For Orwell, insincerity was more a result of lazy writing than a deliberate attempt to conceal the truth: “…if thought corrupts language, language can also corrupt thought.”

But in his novels Animal Farm and Nineteen Eighty-Four, deceptions are deliberate.

The world has moved on since Orwell exposed doublespeak but, alas, not as he would have embraced. Insincerity is now typically intentional. Politicians use dog-whistle code to send messages heard only by a target audience. Recall Stephen Harper using old stock Canadians for people who weren’t immigrants. Meanwhile conservative Christians understand that the term family values excludes same-sex marriage.

Euphemism, the handmaiden of insincerity, afflicts commercial communication from press releases to annual reports and advertising (not that advertising was ever honest). Corporations feel they must focus on beguiling shareholders and customers.

Hence negative growth replaces shrinking profits, workforce adjustment jettisons layoffs and a major safety incident describes a fatal industrial accident. By the last example a terrorist attack could very well be reduced to a security lapse.

And where is the editor in all this? I find insincerity is off limits to our blue pencils. Unlike simple grammatical errors, which clients expect us to catch, disingenuous phrases get a free pass. Weasel words are inserted by people better paid and supposedly smarter than editors — spinmeisters, lawyers and accountants.

Most of us believe clarification is a major purpose of editing. Certainly it was in my newspaper work. Now if I reword a perplexing phrase, my advice is ignored. You learn to stay clear of no-go zones.

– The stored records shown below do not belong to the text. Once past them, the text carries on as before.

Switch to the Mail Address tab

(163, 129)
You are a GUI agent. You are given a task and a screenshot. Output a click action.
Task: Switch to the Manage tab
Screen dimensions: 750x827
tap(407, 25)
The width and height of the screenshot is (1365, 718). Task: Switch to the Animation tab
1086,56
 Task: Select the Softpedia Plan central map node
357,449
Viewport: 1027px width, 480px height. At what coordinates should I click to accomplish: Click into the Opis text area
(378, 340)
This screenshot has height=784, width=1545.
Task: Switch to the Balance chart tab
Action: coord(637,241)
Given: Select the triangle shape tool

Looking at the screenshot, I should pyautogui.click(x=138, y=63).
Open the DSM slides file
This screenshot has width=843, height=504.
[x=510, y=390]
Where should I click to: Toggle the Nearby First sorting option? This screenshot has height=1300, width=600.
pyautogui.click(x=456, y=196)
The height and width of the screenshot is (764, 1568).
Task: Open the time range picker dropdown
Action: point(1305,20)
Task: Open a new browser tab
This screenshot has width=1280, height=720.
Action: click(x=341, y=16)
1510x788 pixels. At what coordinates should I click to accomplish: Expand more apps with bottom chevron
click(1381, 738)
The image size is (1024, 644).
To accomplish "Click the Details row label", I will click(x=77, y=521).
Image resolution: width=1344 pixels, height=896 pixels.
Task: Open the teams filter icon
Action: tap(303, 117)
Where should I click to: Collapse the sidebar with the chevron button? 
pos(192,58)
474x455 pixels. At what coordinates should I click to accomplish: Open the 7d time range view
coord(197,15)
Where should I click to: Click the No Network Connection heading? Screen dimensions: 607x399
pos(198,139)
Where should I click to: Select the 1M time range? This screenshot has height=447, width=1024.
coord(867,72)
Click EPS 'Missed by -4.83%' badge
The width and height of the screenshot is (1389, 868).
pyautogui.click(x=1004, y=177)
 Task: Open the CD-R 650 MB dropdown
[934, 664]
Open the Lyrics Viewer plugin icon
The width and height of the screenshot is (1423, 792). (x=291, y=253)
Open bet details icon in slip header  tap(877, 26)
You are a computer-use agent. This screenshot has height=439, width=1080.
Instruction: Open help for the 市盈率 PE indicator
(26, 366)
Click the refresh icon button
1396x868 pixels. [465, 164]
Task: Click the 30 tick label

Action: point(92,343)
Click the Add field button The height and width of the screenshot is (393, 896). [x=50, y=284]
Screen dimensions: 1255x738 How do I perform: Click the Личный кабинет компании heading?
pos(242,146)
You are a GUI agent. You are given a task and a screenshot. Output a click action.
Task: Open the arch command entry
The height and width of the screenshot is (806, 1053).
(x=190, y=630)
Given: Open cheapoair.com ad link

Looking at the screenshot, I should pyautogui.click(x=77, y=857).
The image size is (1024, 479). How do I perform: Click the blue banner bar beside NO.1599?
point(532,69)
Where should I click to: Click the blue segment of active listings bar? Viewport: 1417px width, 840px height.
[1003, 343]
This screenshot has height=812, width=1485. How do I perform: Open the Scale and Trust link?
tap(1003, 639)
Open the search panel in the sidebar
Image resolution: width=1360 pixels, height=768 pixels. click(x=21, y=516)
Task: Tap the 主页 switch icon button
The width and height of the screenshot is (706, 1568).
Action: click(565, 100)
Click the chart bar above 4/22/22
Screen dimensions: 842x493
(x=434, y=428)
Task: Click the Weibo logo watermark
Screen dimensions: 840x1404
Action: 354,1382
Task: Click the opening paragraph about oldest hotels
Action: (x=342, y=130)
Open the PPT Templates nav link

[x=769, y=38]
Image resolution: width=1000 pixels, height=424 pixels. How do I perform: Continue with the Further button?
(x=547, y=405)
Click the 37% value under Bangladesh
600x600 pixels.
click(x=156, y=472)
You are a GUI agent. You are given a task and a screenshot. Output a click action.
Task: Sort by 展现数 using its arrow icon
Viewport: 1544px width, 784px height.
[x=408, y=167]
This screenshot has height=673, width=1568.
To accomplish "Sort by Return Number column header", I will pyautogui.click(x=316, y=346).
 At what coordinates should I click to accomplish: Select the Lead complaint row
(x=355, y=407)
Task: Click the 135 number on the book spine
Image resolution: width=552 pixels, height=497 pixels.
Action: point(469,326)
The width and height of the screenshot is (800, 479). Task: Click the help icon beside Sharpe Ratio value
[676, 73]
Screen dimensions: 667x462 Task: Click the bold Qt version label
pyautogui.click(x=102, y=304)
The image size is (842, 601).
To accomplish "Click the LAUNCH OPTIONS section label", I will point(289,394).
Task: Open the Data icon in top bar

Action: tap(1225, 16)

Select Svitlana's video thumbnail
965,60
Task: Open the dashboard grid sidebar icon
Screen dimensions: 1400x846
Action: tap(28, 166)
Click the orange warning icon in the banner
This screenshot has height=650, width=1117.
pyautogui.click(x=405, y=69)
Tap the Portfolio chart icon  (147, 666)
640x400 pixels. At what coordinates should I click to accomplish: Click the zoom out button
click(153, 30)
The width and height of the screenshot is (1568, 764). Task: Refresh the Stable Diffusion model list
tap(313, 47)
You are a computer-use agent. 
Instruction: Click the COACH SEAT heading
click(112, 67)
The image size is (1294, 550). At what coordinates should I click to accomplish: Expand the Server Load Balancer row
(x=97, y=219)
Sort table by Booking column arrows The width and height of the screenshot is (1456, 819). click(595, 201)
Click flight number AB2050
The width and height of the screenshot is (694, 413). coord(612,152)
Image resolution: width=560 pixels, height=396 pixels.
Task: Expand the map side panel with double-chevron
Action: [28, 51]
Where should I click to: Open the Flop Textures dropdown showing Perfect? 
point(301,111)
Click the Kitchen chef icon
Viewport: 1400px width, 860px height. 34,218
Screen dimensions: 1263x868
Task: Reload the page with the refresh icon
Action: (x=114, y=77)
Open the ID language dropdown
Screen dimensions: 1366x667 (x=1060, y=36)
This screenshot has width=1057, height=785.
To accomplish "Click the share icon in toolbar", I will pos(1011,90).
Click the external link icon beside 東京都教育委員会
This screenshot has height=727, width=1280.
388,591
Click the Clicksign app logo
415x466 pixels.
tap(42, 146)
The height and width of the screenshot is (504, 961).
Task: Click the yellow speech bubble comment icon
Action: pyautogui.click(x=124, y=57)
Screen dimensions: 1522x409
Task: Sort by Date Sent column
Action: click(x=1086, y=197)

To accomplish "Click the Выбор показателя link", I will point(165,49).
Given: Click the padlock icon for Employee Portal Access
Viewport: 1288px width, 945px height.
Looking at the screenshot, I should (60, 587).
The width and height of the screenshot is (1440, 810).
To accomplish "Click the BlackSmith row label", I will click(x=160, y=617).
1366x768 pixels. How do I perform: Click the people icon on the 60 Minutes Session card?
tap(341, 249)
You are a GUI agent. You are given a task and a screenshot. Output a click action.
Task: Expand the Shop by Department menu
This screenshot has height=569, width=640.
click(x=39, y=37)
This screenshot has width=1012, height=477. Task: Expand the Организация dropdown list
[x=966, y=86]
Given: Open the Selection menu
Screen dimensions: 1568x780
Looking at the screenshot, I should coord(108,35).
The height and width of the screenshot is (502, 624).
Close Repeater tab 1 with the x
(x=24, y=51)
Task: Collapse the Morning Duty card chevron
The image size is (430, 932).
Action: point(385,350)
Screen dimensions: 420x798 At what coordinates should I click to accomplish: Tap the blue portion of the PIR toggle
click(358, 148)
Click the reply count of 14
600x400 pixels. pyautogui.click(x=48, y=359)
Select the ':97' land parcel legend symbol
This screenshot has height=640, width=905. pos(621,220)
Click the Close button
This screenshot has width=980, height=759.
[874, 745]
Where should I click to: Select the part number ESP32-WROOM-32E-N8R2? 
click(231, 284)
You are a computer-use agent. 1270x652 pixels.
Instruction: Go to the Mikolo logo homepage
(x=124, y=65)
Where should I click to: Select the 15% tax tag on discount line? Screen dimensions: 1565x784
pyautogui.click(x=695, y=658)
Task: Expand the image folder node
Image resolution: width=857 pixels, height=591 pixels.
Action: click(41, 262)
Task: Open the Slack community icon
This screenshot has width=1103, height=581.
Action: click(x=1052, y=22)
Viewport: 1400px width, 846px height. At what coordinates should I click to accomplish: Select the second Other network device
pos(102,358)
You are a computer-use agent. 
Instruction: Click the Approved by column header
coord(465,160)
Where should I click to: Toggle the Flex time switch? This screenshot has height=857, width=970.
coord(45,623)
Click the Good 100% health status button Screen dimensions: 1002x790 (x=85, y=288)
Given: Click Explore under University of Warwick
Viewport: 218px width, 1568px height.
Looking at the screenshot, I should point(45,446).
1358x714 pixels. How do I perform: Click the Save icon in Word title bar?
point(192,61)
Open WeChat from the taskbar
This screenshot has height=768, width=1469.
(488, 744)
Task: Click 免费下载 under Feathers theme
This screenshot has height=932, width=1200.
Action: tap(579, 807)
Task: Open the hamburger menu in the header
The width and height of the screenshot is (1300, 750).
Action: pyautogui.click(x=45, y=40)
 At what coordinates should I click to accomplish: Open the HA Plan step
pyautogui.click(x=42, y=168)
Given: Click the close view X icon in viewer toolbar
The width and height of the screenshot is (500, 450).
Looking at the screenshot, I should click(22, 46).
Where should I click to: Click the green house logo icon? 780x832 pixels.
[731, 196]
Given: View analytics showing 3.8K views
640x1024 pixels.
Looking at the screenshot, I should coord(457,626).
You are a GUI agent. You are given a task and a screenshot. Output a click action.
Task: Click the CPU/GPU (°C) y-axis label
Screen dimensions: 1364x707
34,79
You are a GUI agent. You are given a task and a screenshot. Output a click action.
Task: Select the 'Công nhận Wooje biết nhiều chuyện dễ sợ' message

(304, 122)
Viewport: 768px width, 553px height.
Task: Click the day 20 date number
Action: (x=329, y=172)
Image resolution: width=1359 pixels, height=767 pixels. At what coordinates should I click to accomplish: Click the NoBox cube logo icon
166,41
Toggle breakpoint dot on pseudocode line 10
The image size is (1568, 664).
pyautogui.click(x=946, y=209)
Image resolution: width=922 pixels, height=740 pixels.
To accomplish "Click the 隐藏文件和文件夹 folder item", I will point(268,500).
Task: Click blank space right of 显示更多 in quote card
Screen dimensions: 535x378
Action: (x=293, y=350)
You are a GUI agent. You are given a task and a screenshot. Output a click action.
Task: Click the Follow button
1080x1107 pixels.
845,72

Mark Thompson, president of The New York Times Co., in his 2016 book1 about the decline of public language in politics, calls Orwell’s essay “the best-known and most influential reflection on public language written in English in the twentieth century.” Of today’s spectacle Thompson says: “The crisis in our politics is a crisis of political language.”

Orwell’s essay should be required reading for us all, even as more clients choose to ignore it.


Previous “Wasted Words” post: Surviving Overkill.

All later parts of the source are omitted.